İşte böyle bir ortamda büyüdük. Diğer akrabalarımız dayımlar ve teyzemler çok uzakta idi. Ancak dedem ve amcamlar yakınımızda olmalarına rağmen bizlere çokta sahip çıkamadılar. Şimdilerde bu yetimlerin hepsi büyüdü çoluk çocuk sahibi oldu. Annem ben evlendikten kısa bir süre sonra rahmetli oldu.
Böyle bir ortamda yetim duygusuyla büyümüş biri olarak diyebilirim ki, yetimlere babanın yokluğu, eksikliği ciddi manada tesir etmektedir.
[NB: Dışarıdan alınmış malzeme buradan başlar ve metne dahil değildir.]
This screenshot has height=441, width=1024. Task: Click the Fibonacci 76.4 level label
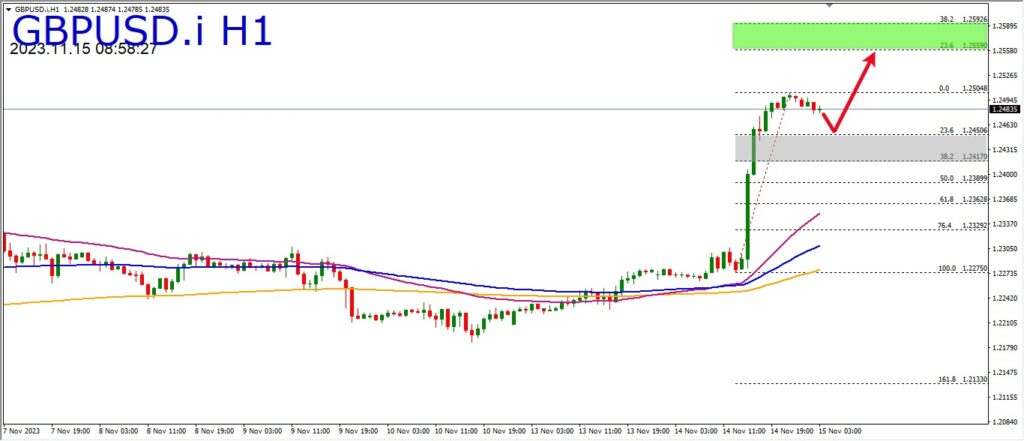pos(945,226)
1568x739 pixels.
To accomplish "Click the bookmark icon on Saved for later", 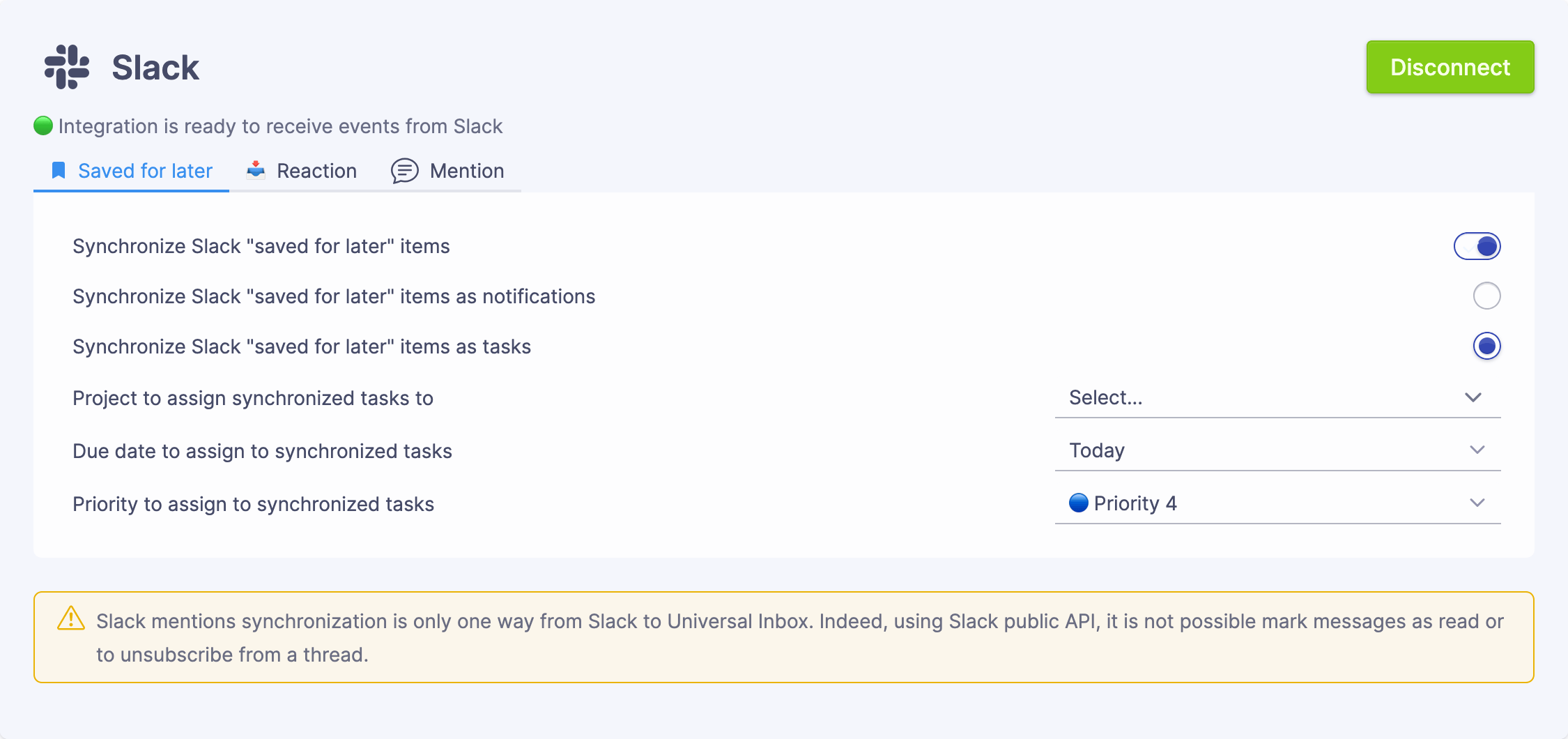I will (59, 171).
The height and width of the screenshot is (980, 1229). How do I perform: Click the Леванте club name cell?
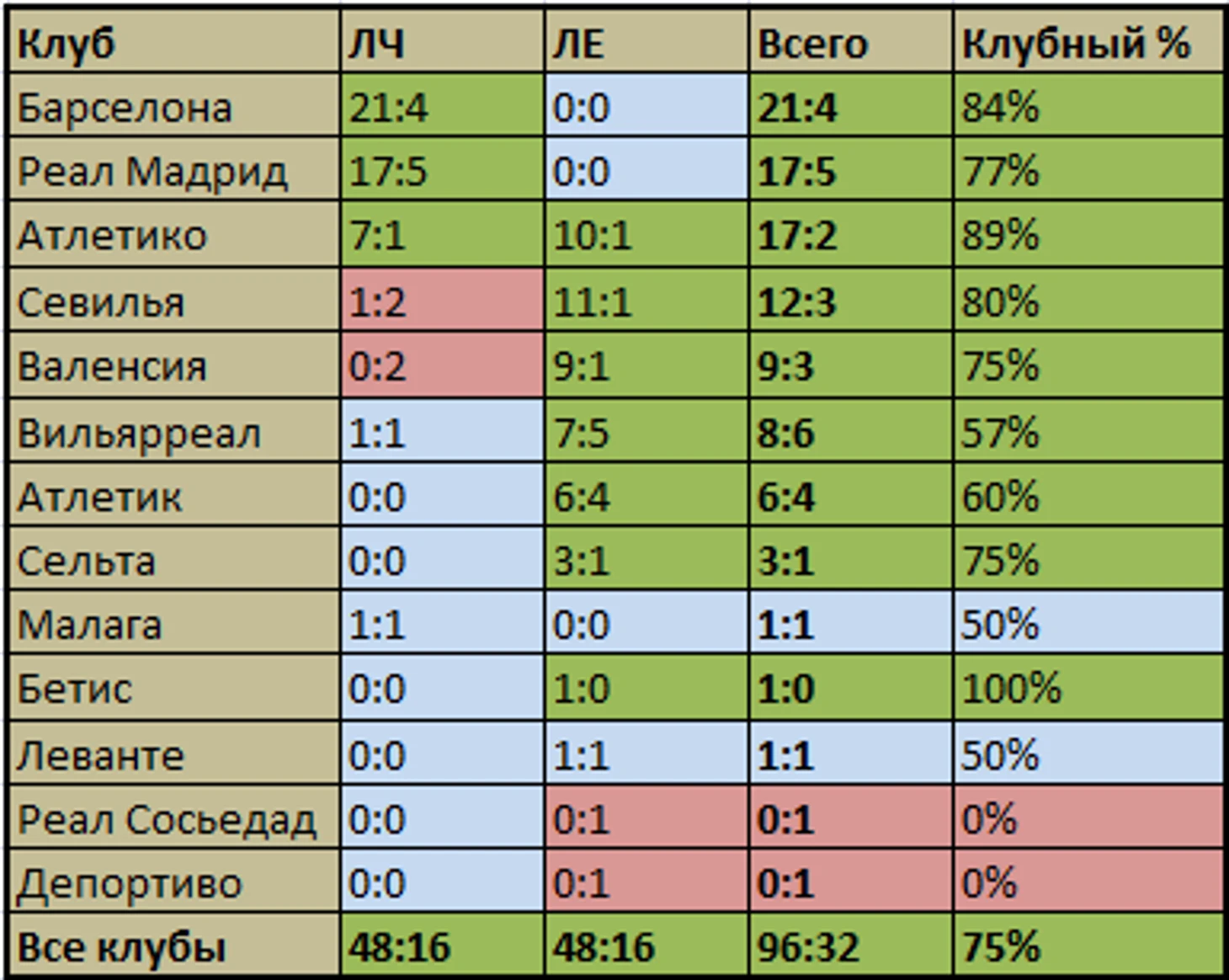174,754
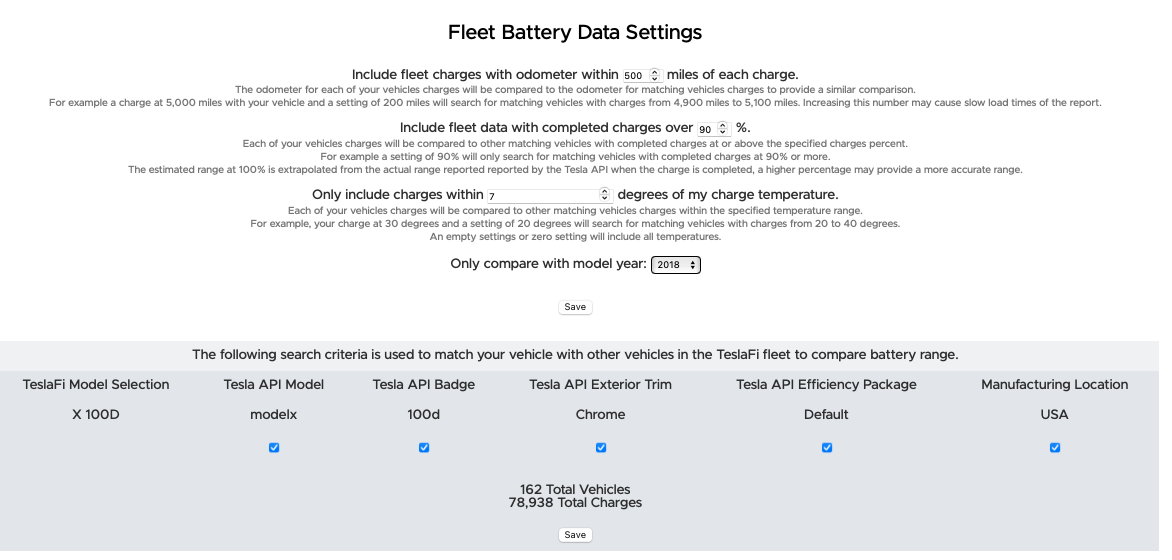The width and height of the screenshot is (1172, 560).
Task: Click Save under model year setting
Action: coord(575,307)
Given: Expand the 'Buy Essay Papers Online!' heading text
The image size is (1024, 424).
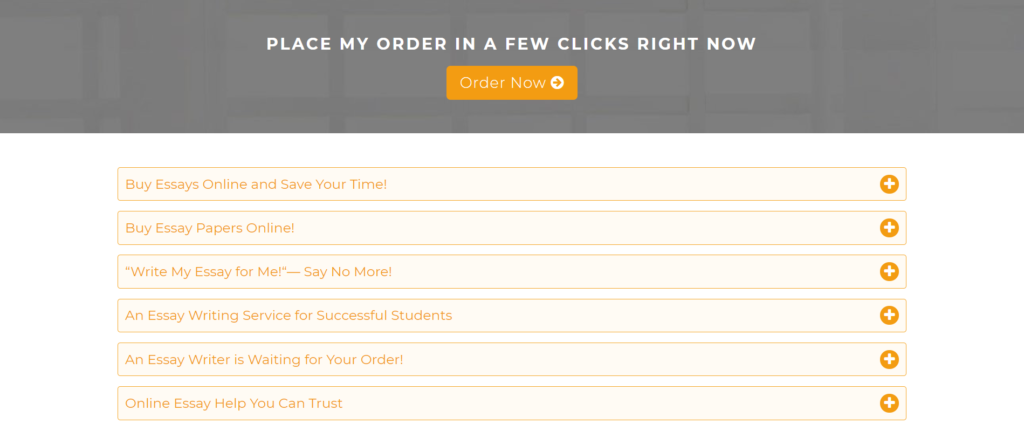Looking at the screenshot, I should click(x=210, y=228).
Ben çocuklarım olana kadar baba kelimesi nedir, nasıl söylenir bilmedim. Evlendiğimde kayınpederime uzun yıllar baba kelimesini söyleyemedim. Tam alışmaya söylemeye başlamıştım ki o da vefat etti.
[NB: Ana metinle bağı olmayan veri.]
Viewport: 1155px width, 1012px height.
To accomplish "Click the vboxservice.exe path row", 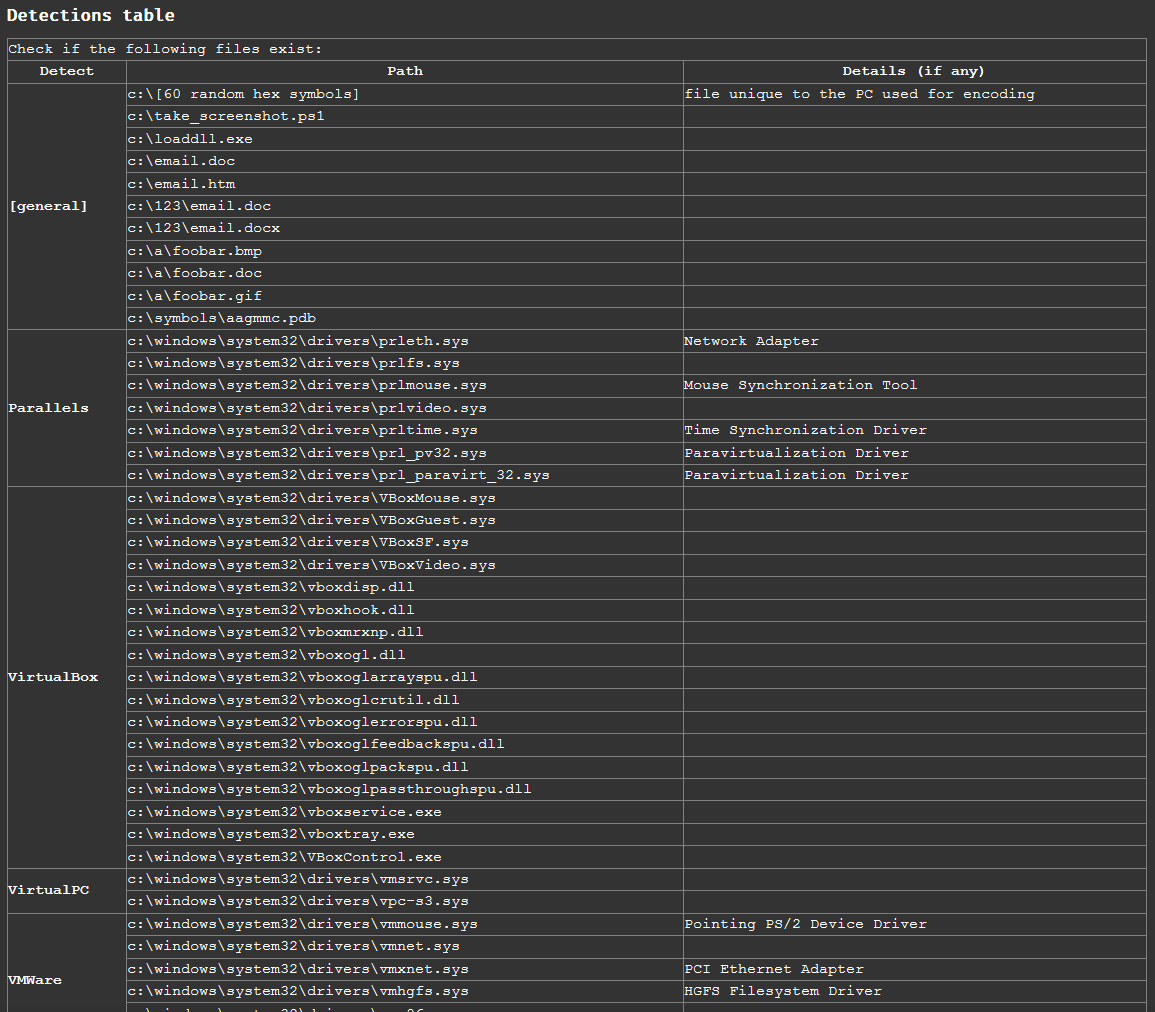I will point(284,812).
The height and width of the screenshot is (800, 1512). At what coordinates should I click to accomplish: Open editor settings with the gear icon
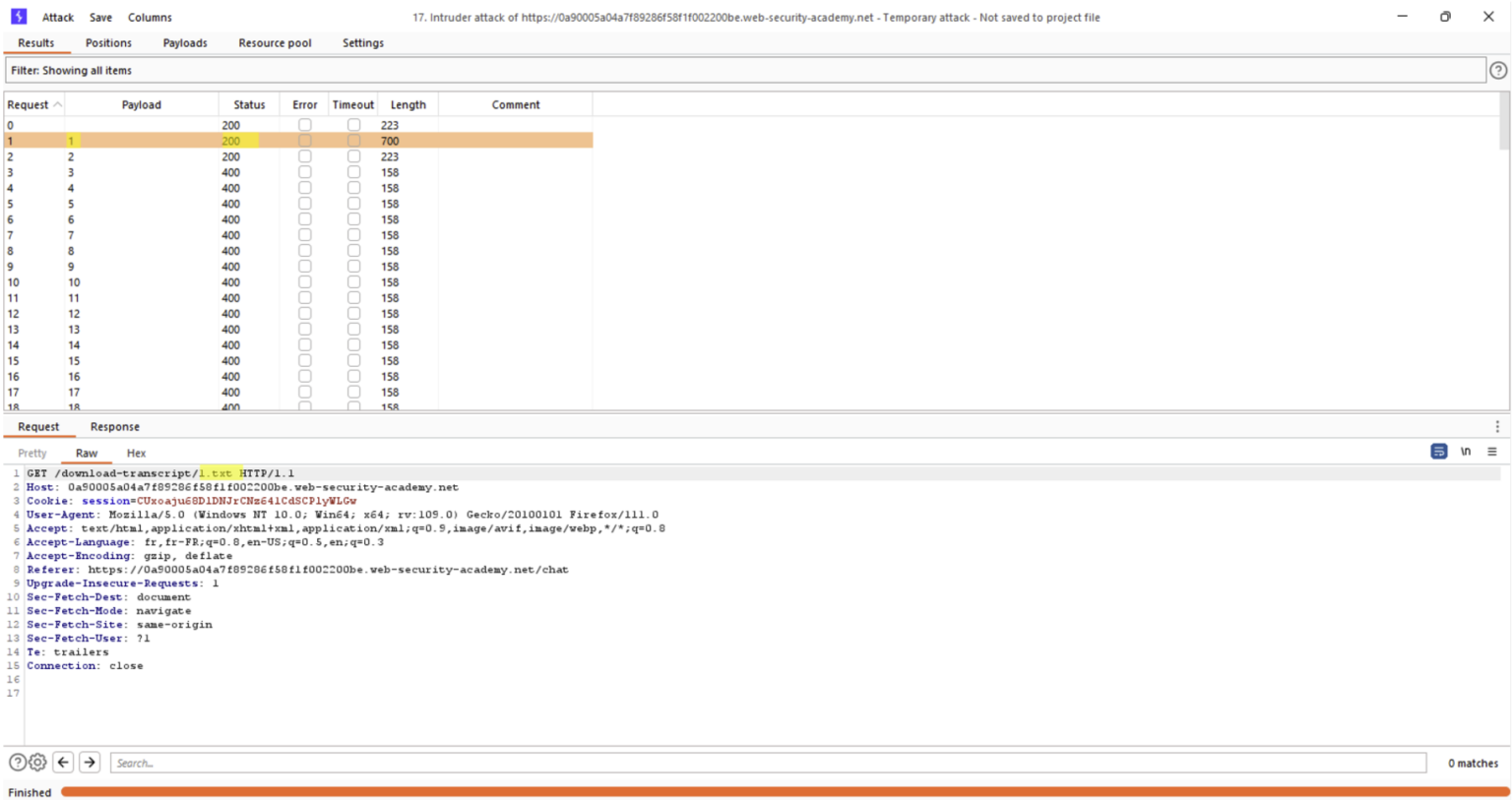[x=36, y=762]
Şimdilerde çocuklarım bana baba diyorlar. Evlat duygusunu ve babalığı tattım ve algıladım. Ancak bu dört harfli kelime olan “baba” kelimesi bana hala yabancı, benden çok uzaklarda bir kelime.[V1]
O yıllarda sokakta, parkta babasıyla gezen, oynayan çocukları gördüğümde özlem çekmişimdir. Bayramda babasının elini tutmuş, bayram namazına giden çocukları gördüğümde, çocuklarını öpüp bayram harçlığı veren babaları ve çocukları gördüğümde, yine aynı duyguları hissetmişimdir.
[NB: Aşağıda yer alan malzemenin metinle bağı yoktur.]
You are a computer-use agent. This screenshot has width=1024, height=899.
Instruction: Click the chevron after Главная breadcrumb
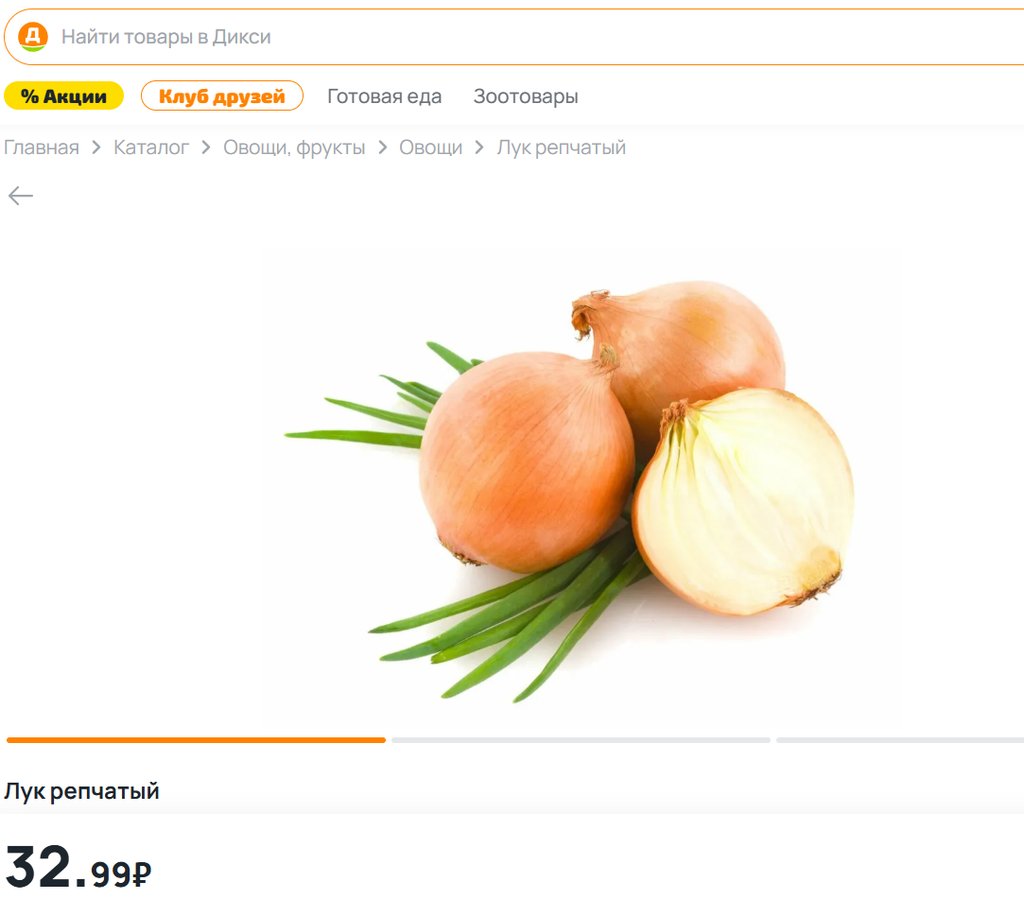click(97, 148)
Hatta hiç unutmuyorum yıllar önce, halâ gözümün önünde canlı bir sahne olarak duran, babasıyla şakalaşan yaşı ergenliği çoktan bile geçmiş bir evlatla babası arasındaki o muhabbeti gördüğümde çok hüzünlenmiştim. O duyguyu tarif etmeye kelimeler kifayet etmez.
Bu duygu dolu yaşanmış örnekleri arttırabiliriz. Ancak yetimin neler hissettiğini anlatmak için kifayet eder sanırım.
Yetimlik zor bir süreçtir. Aynı zamanda yetimlik bir tercih meselesi değil, kader meselesidir. Şunu da hatırlayalım ki, Kainatın Efendisi (s.a.v.) de hem yetim ve hem de öksüz idi.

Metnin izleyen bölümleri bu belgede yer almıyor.